There is no doubt that bringing old and dilapidated buildings up to modern standards can benefit the community. At the end of 2019, there were 35,700 private residential buildings in Hong Kong, including 6,996 over the age of 50 and 5,255 dilapidated “three nil” buildings, that is, those that lack an owners’ corporation, any form of residents’ organisation, or property management company.

But glossy, newly redeveloped properties don’t serve the vulnerable residents of older buildings. In fact, redeveloped properties can draw attention away from the core problem of housing inequities when better-off people take up the redeveloped properties, which are often bought at higher prices, while the previous more vulnerable residents cannot afford to stay.

Under further reduced thresholds, compulsory building sales could lead to the clearing of vulnerable residents from older buildings, potentially in messy, informal ways as owners and tenants move out quickly to fulfil the developer’s acquisition contract.

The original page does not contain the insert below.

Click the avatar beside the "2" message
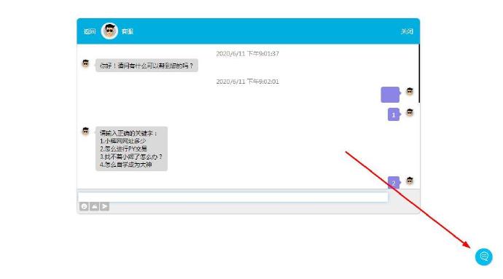Screen dimensions: 503x279 (x=410, y=181)
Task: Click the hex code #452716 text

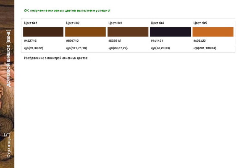Action: (x=30, y=41)
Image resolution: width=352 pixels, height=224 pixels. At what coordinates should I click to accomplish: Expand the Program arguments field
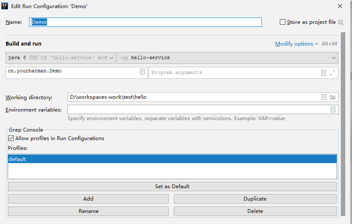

Tenants of subdivided flats, especially, could be at risk of harassment, random eviction and homelessness.

To support tenants, practices of the Urban Renewal Authority (URA) should be considered. Tenants living in properties acquired by the URA may benefit from rehousing and receive a relocation allowance. However, private redevelopers are under no such legal obligation to compensate tenants.

Lowering the compulsory sale threshold is a benefit to developers that must be balanced by mandates to extend compensation to tenants while also safeguarding their housing rights.

Rather than relaxing the threshold from 80 to 70 per cent for buildings over 50 years old, the threshold should be lowered from 80 per cent to no less than 75 per cent, with the opportunity to reassess after a year. Likewise, for buildings over 70 years old, the threshold could be changed from 80 per cent to 65 per cent rather than 60 per cent. Smaller but progressive changes would allow time to assess building sales and address the potential impact on all residents.

In 2006, before the Land (Compulsory Sale for Redevelopment) Ordinance was first amended, the then housing, planning, and lands bureau collected community views on the proposals through public forums and group discussions with property owners and via the internet and post over a period of three months.

Recently, the government invited consultation on its proposed changes to the ordinance. But, breaking with past precedent, a public consultation period on the proposed changes has not yet been announced, and community forums and meetings have not been organised.

Fast-tracking or minimising the public policy consultation process could mean that affected residents and the wider community have little or no say about changes that have an impact on their lives. Limiting opportunities for residents’ input in the name of increasing efficiency should be considered with caution.

Another proposed change to the redevelopment ordinance suggests streamlining the litigation process for compulsory sale. But this measure risks going too far in narrowing the grounds on which owners can voice their concerns and report evidence supporting their claims.

Finally, the regulatory situation requires clarity. In January last year, a new ordinance on tenancy control for subdivided housing came into effect, offering some protection to tenants of such flats, including improved security of tenure.

Critical questions have yet to be addressed in the compulsory sale law, such as how subdivided unit landlords’ adherence to their contractual obligations will be monitored, and how the rights of residents of subdivided flats who still do not have a written tenancy agreement will be protected.

A softer, progressive approach would allow time to assess the impact of adjustments to the compulsory sale law and find a fair and nuanced balance between the need for redevelopment, the property interests of minority owners, and the concerns of potentially displaced tenants.

While competing policy interests must always be balanced, a relaxed compulsory sale law must contain measures to mitigate negative consequences to owners and tenants and provide mandates to serve the broader public good. This is best addressed by direct input from members of the public, and an open discourse on the needs of the community.